## EXCERPT
[Begin]
In 2003 the Netherlands Flute Orchestra simultaneously celebrated its 10th, and Henry Brant’s 90th birthdays. The programme was somewhat more ‘serious’ than that of the CD covered in this review, but did contain a spatial piece called Ghosts and Gargoyles (2001); a partner work to Brant’s early pioneering success Angels and Devils (1931). The concept of spatial music with Ghosts was to have a drum-kit centre-stage and a wandering flute soloist – in our case the marvellous Eleonore Pameijer – and four flute ensembles front back and sides beyond the audience. The effect was a continuously varying sound-field, with the attention constantly diverted in a way less conventionally found in today’s concert halls, though more common with ‘surround sound’ in modern cinemas. The effect also worked very well with Brant’s concept of the ‘Missa de Angelis’ performed in various kinds of canon, also with four groups placed at the points of the crucifix in the churches we played. Having experienced and performed Brant’s work firsthand, and looking at the high regard with which this composer is held here in The Netherlands, I feel reviewing this CD is a bit like a ‘home game’.
 
Many of the recordings on this volume of this excellent Innova release come from the 1984 Holland Festival, which was a major celebration of Brant’s work. This included a performance by several truckloads of flautists moving through the canals of Amsterdam on open boats – an experience some of my more senior colleagues still remember, with mixed feelings it has to be said. Humour is a major factor in this release as some of the titles indicate, but humour in music – or anywhere else for that matter – only really works if there is an underlying seriousness present. In this case there is also a deadly professionalism at work which, if not entirely fireproof in terms of taste for those can’t bear this kind of thing, has an undeniably breathtaking virtuosity of ideas, and shows an unstoppably creative mind hard at work.
[End]
(Data listing)
[Begin]
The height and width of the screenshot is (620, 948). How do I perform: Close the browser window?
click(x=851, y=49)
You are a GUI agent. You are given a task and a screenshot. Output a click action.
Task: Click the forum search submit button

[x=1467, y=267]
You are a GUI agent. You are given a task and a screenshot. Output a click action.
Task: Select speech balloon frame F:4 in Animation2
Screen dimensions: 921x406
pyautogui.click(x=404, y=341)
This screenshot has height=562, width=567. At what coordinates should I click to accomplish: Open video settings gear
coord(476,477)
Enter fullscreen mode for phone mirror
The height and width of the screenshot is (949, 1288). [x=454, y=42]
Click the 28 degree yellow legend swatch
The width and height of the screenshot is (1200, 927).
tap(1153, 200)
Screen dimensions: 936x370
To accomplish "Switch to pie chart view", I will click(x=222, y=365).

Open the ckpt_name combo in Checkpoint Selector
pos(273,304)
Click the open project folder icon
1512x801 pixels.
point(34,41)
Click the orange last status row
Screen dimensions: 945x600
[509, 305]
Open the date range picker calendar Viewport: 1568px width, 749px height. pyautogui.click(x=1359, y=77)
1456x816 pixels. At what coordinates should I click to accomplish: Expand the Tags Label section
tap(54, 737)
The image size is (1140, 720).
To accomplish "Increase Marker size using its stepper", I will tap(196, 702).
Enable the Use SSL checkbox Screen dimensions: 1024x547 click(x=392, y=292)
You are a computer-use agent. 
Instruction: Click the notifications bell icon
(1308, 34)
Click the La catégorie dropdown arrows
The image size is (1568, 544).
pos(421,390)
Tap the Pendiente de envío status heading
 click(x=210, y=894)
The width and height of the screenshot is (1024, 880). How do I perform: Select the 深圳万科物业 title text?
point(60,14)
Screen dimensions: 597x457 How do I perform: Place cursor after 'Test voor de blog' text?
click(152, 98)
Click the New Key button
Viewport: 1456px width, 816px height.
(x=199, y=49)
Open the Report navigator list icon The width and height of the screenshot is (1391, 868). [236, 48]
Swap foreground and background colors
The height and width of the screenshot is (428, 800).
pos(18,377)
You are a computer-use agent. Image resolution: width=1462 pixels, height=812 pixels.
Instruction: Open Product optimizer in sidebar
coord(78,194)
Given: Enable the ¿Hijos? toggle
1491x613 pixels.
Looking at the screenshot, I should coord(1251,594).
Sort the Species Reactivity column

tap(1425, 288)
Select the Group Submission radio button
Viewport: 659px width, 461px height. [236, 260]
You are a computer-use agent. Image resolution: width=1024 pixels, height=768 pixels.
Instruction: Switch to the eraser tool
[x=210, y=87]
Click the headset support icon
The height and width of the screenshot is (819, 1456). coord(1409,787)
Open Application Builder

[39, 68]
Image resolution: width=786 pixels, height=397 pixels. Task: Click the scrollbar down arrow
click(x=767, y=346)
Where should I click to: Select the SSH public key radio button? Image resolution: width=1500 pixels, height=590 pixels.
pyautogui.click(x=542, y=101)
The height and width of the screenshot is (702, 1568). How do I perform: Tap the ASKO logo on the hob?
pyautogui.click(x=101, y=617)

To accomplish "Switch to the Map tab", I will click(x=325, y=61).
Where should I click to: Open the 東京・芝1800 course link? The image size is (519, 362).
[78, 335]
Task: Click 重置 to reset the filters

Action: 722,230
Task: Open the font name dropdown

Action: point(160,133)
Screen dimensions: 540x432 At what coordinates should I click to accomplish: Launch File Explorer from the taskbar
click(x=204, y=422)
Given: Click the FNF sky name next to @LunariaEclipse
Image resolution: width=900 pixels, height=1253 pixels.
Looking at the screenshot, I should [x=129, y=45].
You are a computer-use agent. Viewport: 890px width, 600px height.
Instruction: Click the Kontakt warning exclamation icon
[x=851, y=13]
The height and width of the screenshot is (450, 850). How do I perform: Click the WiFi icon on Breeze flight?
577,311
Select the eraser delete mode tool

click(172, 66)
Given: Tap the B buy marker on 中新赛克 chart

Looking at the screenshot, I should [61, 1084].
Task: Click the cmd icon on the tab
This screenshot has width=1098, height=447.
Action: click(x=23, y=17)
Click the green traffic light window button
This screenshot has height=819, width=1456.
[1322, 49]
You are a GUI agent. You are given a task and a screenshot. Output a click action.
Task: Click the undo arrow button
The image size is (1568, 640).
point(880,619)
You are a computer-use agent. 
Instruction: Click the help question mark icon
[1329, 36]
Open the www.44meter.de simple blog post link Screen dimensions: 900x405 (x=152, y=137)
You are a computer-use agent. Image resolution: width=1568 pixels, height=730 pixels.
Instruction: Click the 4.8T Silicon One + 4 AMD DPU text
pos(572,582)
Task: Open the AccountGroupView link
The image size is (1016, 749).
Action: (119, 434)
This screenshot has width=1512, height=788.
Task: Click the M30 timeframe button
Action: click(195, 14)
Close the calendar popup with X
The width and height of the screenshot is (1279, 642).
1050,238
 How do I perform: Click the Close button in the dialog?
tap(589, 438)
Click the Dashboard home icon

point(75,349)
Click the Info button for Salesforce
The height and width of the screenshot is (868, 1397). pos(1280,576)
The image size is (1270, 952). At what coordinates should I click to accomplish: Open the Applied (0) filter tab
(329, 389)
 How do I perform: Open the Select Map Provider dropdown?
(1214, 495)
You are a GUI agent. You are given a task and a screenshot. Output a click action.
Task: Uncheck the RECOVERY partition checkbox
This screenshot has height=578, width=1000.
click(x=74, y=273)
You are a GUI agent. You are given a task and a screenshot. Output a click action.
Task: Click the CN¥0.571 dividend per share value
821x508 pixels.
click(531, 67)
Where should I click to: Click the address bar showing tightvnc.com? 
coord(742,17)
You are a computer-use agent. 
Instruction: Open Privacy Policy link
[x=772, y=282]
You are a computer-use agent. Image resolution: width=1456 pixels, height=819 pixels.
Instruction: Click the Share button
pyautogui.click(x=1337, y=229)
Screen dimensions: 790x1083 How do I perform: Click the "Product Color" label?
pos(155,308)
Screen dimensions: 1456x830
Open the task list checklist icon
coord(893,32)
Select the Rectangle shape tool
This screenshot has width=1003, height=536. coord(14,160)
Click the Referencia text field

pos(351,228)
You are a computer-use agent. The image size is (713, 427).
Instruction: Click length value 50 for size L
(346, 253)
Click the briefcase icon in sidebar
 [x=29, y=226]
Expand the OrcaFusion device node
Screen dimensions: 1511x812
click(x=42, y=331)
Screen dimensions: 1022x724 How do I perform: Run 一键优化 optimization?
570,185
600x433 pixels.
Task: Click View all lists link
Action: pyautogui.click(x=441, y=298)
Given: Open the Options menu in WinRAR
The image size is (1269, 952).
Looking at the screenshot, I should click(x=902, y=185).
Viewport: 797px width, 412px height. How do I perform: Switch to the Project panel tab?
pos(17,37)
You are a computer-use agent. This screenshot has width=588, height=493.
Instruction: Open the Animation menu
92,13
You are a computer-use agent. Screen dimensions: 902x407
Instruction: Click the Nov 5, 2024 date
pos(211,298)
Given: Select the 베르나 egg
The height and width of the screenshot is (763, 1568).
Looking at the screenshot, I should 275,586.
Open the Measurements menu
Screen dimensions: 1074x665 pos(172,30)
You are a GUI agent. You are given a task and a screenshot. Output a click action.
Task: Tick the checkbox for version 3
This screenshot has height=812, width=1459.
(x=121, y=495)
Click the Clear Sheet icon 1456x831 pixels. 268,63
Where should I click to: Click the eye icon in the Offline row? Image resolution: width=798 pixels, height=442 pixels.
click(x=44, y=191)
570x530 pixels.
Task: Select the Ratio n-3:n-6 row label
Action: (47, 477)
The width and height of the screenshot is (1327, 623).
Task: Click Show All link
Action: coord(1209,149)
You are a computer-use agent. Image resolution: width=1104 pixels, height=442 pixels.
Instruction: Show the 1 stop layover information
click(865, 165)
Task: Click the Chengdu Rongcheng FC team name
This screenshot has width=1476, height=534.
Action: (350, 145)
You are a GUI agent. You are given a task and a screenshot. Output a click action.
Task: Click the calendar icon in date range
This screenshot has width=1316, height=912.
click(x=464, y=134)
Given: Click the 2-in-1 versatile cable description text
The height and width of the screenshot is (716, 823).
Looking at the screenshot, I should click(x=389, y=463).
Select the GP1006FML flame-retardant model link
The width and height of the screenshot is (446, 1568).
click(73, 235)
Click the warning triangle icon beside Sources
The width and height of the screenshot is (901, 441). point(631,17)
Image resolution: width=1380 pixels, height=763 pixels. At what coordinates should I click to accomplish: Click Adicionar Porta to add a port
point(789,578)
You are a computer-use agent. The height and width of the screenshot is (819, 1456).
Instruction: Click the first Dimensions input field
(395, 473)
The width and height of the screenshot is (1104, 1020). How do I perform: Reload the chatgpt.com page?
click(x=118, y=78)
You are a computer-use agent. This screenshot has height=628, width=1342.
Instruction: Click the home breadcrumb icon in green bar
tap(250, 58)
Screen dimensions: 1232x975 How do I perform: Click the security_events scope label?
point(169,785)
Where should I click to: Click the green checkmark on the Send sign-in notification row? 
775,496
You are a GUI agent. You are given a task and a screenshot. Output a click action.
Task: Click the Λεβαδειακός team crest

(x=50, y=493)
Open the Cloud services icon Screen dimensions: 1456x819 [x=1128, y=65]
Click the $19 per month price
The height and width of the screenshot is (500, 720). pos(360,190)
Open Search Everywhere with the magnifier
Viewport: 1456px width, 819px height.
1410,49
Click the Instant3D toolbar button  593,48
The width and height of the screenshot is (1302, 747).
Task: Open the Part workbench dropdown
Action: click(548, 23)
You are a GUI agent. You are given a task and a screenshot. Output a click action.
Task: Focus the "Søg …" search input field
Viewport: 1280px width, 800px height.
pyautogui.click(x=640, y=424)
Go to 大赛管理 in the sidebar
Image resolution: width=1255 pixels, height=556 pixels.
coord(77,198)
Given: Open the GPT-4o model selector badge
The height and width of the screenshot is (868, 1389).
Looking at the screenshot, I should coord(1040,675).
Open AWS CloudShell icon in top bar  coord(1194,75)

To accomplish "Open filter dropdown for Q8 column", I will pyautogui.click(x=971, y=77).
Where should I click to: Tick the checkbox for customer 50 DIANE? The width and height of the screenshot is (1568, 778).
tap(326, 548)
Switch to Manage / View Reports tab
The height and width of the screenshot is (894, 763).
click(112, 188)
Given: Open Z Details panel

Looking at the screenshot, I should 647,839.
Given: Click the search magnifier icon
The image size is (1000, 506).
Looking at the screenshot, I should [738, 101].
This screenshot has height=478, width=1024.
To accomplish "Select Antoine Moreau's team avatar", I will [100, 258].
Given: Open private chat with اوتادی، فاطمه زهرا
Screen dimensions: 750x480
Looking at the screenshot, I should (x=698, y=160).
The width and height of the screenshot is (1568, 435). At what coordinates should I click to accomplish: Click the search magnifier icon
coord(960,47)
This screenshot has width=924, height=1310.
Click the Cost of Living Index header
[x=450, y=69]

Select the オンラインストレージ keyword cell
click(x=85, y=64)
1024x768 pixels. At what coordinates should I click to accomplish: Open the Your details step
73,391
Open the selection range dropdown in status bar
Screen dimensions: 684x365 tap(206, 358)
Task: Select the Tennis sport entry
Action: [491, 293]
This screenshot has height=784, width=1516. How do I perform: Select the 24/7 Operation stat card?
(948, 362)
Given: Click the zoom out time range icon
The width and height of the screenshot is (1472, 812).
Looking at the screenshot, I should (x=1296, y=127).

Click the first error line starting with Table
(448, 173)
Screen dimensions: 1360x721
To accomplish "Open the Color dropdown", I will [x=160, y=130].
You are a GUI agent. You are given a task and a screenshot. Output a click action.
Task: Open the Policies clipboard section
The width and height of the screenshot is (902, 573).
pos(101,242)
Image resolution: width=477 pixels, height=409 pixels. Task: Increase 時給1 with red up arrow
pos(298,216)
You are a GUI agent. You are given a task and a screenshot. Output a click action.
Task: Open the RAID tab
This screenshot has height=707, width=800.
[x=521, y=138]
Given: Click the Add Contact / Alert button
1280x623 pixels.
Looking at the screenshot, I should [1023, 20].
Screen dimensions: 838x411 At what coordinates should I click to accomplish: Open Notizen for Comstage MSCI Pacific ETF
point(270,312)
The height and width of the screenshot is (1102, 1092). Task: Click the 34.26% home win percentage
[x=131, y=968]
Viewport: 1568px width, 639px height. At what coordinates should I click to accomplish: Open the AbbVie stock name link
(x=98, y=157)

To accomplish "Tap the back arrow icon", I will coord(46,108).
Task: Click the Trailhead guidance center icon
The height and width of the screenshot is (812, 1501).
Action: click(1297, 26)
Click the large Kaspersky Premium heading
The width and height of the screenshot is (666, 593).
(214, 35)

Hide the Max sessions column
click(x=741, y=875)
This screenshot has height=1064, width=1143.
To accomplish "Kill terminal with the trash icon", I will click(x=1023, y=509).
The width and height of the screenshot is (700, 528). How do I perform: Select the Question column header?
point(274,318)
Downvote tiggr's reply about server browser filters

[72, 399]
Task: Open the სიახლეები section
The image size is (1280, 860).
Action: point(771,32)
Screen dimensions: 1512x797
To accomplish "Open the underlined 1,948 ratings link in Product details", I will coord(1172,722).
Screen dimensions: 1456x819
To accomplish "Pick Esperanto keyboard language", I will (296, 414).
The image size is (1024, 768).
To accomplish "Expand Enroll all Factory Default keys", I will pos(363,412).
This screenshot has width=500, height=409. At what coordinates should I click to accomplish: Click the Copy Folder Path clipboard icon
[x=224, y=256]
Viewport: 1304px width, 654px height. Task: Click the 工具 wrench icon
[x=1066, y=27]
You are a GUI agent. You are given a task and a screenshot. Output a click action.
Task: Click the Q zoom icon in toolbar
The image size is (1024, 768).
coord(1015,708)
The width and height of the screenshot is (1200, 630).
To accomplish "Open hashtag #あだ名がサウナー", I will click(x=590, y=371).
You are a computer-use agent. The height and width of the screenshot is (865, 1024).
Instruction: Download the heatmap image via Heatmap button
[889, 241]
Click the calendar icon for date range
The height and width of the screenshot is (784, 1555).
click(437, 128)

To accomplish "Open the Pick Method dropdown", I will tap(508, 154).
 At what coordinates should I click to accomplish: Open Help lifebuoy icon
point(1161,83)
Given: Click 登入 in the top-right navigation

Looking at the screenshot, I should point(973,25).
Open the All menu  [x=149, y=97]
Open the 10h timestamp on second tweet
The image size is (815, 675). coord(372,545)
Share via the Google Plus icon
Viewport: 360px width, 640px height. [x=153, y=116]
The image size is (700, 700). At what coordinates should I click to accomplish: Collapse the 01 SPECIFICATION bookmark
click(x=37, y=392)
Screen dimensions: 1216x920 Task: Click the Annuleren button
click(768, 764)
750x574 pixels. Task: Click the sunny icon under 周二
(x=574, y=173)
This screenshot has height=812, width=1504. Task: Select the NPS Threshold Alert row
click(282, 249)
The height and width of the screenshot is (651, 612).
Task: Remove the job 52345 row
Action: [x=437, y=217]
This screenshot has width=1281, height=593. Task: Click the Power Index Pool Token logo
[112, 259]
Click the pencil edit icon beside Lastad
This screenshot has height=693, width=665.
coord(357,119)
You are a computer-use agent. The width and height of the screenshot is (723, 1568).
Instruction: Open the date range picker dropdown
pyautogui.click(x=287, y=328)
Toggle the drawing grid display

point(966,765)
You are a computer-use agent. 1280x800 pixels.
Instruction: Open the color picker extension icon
[End]
## DIRECTION 1
Write down the stretch of the Henry Brant review from "Many of the" through "hard at work.".
## DIRECTION 2
Resume the Henry Brant review from the point where it stops.
The listing stands apart from the review and is separate material.

## FINAL ANSWER 1
Many of the recordings on this volume of this excellent Innova release come from the 1984 Holland Festival, which was a major celebration of Brant’s work. This included a performance by several truckloads of flautists moving through the canals of Amsterdam on open boats – an experience some of my more senior colleagues still remember, with mixed feelings it has to be said. Humour is a major factor in this release as some of the titles indicate, but humour in music – or anywhere else for that matter – only really works if there is an underlying seriousness present. In this case there is also a deadly professionalism at work which, if not entirely fireproof in terms of taste for those can’t bear this kind of thing, has an undeniably breathtaking virtuosity of ideas, and shows an unstoppably creative mind hard at work.

## FINAL ANSWER 2
 
Whoopee in D is an overture which mercilessly murders J.S. Bach’s melody to the chorale ‘Wachet auf’. Mercilessly, but not disrespectfully, since the irrepressibly cheery scherzoid idiom goes so far away from Bach that, if you didn’t know the tune, you would probably still ‘get the joke’. Brant does admit that he used the tune to annoy his piano teacher, who used to play the chorale as an encore at recitals. Either way, it appears here played with marvellous élan by a wind ensemble which includes several members of the old Netherlands Wind ensemble, in the richly vibrant acoustic of Vredenburg in Utrecht. The other work on this disc to abuse Bach is the Jazz Toccata on a Bach Theme (Toccata on “Wachet Auf”), in which the melody is subjected to extreme jazz styling in the fashion of Art Tatum. This is heard here in its first public performance ever in the IJsbreker in Amsterdam – well known to contemporary music fans of a certain generation, and appropriately a former billiard hall.
 
The idea Music for a Five and Dime Store derives from the 1920s and 1930s promotional concept of having a pianist to hand in such shops, ready to play fancy versions of any sheet music available at the counter in order to win over potential customers. I’ve certainly never heard Reinbert de Leeuw play piano with such whacky verve, and with Vera Beths on violin and the composer himself hitting the pots and pans I need say little more about this miniature gem – other than to say, if you are a bit down, this will pick you up in short order.
 
Revenge Before Breakfast is “a short piece of spatial chamber music for three isolated duos.” The rather dry Poncho Hall acoustic doesn’t really help the illusion of distance between the players, though you do have some sense of distance with the stereo spread from the recording. Relatively quiet, there are some nice dialogues between a lone accordion and some squeaky strings, but the plonky percussion did less for me, and the piece doesn’t really live up to the promise of its title – a subject upon which Brant unfortunately doesn’t elaborate.
 
With the masterpiece Inside Track we are back ‘on track’, with incredible vocals from Barbara Hannigan, and a piano solo which could be a Conlon Nancarrow piano roll. The work is in fact a piano concerto, with a Dixie ‘street band’, string septet and woodwind quartet spaced around the hall. While the jazz elements have a comic effect, this is sometimes more in the nature of a Kurt Weill or Hans Eisler -esque parody, and often with more of a whiff of lonely nostalgia than ‘in your face’ jokiness. The work was premiered at the 1982 Holland Festival, but appears here in its first Canadian performance in an energetic, if marginally thin-sounding recording.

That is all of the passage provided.